DATA SUPPLIED below:
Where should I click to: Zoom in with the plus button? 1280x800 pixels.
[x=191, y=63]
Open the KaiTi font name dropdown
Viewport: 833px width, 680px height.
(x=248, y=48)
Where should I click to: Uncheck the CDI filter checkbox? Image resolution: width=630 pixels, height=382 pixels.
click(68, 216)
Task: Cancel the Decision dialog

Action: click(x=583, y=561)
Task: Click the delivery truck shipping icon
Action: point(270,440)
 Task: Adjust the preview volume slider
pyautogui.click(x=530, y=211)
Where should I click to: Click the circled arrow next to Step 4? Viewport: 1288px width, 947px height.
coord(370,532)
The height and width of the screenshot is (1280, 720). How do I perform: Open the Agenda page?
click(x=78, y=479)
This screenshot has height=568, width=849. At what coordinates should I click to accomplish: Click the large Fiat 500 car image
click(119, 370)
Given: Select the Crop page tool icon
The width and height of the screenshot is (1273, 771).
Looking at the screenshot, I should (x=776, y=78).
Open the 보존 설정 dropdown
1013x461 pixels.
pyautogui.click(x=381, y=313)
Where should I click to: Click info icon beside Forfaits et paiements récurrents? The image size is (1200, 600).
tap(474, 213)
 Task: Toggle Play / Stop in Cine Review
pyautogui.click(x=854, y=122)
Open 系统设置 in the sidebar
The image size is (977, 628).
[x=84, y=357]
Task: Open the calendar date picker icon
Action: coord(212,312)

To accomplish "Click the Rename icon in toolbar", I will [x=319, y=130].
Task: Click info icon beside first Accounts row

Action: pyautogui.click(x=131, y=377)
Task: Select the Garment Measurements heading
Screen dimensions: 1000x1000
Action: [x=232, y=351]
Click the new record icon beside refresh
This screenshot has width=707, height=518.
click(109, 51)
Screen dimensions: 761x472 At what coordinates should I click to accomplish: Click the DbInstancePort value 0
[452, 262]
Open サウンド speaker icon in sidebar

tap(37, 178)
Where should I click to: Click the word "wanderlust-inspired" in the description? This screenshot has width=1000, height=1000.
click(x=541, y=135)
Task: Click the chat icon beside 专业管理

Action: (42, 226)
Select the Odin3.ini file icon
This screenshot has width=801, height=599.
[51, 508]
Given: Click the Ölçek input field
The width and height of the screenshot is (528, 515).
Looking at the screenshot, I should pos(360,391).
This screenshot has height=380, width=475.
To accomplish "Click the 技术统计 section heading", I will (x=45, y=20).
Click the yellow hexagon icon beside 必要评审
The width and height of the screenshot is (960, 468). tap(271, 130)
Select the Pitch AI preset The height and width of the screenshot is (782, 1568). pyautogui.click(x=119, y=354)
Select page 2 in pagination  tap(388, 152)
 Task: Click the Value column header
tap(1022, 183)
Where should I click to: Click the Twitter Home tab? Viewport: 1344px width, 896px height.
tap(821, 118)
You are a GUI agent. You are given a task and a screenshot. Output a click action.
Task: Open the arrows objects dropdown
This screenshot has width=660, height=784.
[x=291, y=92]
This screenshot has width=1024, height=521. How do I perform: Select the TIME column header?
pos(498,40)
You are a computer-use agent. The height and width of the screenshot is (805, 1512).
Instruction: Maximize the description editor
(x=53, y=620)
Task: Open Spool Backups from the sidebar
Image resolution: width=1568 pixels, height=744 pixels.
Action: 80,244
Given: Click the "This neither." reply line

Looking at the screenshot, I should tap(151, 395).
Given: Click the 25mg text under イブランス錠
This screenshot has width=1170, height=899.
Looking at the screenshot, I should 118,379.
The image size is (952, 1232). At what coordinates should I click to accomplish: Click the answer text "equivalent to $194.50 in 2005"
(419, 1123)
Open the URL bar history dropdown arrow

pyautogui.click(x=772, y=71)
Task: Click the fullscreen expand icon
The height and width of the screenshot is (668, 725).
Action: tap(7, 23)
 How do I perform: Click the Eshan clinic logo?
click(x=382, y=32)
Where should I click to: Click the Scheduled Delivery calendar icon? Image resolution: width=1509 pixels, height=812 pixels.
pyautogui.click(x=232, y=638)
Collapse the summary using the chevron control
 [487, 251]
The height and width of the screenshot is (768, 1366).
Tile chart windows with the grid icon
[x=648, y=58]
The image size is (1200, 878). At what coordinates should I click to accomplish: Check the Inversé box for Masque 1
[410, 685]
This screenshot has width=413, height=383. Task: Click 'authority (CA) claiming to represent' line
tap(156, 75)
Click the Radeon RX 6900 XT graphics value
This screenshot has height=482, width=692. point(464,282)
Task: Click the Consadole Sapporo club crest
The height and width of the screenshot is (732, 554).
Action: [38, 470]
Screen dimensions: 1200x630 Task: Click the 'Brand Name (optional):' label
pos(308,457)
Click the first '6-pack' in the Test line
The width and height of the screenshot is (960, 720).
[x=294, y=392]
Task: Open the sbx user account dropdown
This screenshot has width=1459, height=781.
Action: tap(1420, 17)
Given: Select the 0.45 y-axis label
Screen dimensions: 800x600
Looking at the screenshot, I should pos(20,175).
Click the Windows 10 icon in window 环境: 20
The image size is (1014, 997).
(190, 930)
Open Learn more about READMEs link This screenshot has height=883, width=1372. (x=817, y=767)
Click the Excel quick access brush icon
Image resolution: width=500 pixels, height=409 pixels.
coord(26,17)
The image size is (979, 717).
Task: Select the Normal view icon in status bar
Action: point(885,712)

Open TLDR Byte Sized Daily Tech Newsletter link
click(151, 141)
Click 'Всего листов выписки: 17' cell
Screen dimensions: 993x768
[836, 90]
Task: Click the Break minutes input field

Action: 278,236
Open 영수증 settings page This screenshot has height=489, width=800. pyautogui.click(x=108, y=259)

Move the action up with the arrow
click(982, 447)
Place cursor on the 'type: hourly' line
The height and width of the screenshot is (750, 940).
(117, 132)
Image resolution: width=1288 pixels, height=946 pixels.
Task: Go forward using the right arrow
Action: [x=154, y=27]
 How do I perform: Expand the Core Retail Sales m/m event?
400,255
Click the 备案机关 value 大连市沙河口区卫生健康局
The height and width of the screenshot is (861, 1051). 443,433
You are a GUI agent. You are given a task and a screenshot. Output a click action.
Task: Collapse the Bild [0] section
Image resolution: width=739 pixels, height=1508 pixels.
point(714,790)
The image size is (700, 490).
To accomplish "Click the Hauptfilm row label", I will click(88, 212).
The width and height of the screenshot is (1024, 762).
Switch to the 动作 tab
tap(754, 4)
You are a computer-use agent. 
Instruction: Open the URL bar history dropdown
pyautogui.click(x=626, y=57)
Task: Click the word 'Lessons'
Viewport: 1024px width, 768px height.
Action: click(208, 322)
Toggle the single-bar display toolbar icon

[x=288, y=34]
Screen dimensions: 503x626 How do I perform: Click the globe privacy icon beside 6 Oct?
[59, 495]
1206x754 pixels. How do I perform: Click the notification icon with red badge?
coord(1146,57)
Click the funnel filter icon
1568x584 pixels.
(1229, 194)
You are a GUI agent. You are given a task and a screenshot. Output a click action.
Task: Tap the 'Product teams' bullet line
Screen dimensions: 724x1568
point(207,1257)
End of DATA SUPPLIED.
## TASK REQUIREMENTS:
Show every line above in which the word "will" is found.

## SOLUTION TO THIS PROBLEM:
To accomplish "Click the Rename icon in toolbar", I will [x=319, y=130].
To accomplish "Click the 技术统计 section heading", I will (x=45, y=20).
To accomplish "Click the Hauptfilm row label", I will click(88, 212).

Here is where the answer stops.